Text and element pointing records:
^^^^^^^^^^^^^^^^

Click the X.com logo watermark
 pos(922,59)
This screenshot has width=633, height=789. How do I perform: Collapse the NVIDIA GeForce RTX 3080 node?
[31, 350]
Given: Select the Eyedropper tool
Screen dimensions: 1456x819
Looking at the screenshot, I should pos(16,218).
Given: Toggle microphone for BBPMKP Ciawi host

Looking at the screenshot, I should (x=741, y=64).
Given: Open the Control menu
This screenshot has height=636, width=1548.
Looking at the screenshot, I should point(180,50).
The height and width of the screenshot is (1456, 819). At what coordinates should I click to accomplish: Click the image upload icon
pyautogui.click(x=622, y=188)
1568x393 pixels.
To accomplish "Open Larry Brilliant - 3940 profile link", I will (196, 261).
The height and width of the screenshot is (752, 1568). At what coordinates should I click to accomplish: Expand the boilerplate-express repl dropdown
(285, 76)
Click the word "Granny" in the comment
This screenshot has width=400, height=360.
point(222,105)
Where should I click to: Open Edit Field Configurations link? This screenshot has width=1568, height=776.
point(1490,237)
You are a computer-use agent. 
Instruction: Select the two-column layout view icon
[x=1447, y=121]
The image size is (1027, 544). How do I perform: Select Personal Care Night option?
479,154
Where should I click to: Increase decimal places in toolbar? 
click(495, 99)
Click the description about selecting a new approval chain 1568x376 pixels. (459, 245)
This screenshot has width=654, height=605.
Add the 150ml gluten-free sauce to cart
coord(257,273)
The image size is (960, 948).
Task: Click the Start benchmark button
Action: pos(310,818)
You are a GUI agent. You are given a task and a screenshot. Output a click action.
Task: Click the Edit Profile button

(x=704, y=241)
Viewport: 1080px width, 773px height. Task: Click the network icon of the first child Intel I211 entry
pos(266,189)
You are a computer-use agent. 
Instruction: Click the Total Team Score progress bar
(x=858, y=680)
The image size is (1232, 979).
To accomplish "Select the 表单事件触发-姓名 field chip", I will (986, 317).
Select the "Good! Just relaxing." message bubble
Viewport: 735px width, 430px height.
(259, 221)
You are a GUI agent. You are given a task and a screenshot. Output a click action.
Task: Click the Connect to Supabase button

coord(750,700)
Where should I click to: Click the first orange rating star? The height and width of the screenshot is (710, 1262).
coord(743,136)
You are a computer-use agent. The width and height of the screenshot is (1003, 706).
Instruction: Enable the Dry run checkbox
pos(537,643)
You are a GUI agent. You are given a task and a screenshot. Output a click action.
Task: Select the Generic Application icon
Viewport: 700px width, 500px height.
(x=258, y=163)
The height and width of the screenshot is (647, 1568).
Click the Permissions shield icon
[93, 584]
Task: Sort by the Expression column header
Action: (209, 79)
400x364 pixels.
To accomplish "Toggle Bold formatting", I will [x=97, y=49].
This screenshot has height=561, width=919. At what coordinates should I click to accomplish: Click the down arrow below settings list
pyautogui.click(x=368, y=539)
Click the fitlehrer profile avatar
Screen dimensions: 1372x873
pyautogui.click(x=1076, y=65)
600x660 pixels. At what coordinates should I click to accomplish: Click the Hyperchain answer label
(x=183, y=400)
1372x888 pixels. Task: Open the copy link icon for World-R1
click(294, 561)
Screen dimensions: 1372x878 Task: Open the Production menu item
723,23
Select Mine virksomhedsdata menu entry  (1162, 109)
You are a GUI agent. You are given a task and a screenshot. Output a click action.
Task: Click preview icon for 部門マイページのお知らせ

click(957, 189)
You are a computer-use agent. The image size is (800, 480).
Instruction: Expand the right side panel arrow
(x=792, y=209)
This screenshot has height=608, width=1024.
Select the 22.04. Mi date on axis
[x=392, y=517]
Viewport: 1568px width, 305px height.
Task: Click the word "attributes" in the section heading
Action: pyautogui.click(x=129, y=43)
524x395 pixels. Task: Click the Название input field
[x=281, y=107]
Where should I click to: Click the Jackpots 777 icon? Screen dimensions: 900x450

^^^^^^^^^^^^^^^^

• _Given task_:
Reproduce every one of the records above line for line, with no changes.

• _Response_:
Click the X.com logo watermark
 pos(922,59)
This screenshot has width=633, height=789. How do I perform: Collapse the NVIDIA GeForce RTX 3080 node?
[31, 350]
Given: Select the Eyedropper tool
Screen dimensions: 1456x819
Looking at the screenshot, I should pos(16,218).
Given: Toggle microphone for BBPMKP Ciawi host

Looking at the screenshot, I should (x=741, y=64).
Given: Open the Control menu
This screenshot has height=636, width=1548.
Looking at the screenshot, I should point(180,50).
The height and width of the screenshot is (1456, 819). At what coordinates should I click to accomplish: Click the image upload icon
pyautogui.click(x=622, y=188)
1568x393 pixels.
To accomplish "Open Larry Brilliant - 3940 profile link", I will (196, 261).
The height and width of the screenshot is (752, 1568). At what coordinates should I click to accomplish: Expand the boilerplate-express repl dropdown
(285, 76)
Click the word "Granny" in the comment
This screenshot has width=400, height=360.
point(222,105)
Where should I click to: Open Edit Field Configurations link? This screenshot has width=1568, height=776.
point(1490,237)
You are a computer-use agent. 
Instruction: Select the two-column layout view icon
[x=1447, y=121]
The image size is (1027, 544). How do I perform: Select Personal Care Night option?
479,154
Where should I click to: Increase decimal places in toolbar? 
click(495, 99)
Click the description about selecting a new approval chain 1568x376 pixels. (459, 245)
This screenshot has width=654, height=605.
Add the 150ml gluten-free sauce to cart
coord(257,273)
The image size is (960, 948).
Task: Click the Start benchmark button
Action: pos(310,818)
You are a GUI agent. You are given a task and a screenshot. Output a click action.
Task: Click the Edit Profile button

(x=704, y=241)
Viewport: 1080px width, 773px height. Task: Click the network icon of the first child Intel I211 entry
pos(266,189)
You are a computer-use agent. 
Instruction: Click the Total Team Score progress bar
(x=858, y=680)
The image size is (1232, 979).
To accomplish "Select the 表单事件触发-姓名 field chip", I will (986, 317).
Select the "Good! Just relaxing." message bubble
Viewport: 735px width, 430px height.
(259, 221)
You are a GUI agent. You are given a task and a screenshot. Output a click action.
Task: Click the Connect to Supabase button

coord(750,700)
Where should I click to: Click the first orange rating star? The height and width of the screenshot is (710, 1262).
coord(743,136)
You are a computer-use agent. The width and height of the screenshot is (1003, 706).
Instruction: Enable the Dry run checkbox
pos(537,643)
You are a GUI agent. You are given a task and a screenshot. Output a click action.
Task: Select the Generic Application icon
Viewport: 700px width, 500px height.
(x=258, y=163)
The height and width of the screenshot is (647, 1568).
Click the Permissions shield icon
[93, 584]
Task: Sort by the Expression column header
Action: (209, 79)
400x364 pixels.
To accomplish "Toggle Bold formatting", I will [x=97, y=49].
This screenshot has height=561, width=919. At what coordinates should I click to accomplish: Click the down arrow below settings list
pyautogui.click(x=368, y=539)
Click the fitlehrer profile avatar
Screen dimensions: 1372x873
pyautogui.click(x=1076, y=65)
600x660 pixels. At what coordinates should I click to accomplish: Click the Hyperchain answer label
(x=183, y=400)
1372x888 pixels. Task: Open the copy link icon for World-R1
click(294, 561)
Screen dimensions: 1372x878 Task: Open the Production menu item
723,23
Select Mine virksomhedsdata menu entry  (1162, 109)
You are a GUI agent. You are given a task and a screenshot. Output a click action.
Task: Click preview icon for 部門マイページのお知らせ

click(957, 189)
You are a computer-use agent. The image size is (800, 480).
Instruction: Expand the right side panel arrow
(x=792, y=209)
This screenshot has height=608, width=1024.
Select the 22.04. Mi date on axis
[x=392, y=517]
Viewport: 1568px width, 305px height.
Task: Click the word "attributes" in the section heading
Action: pyautogui.click(x=129, y=43)
524x395 pixels. Task: Click the Название input field
[x=281, y=107]
Where should I click to: Click the Jackpots 777 icon? Screen dimensions: 900x450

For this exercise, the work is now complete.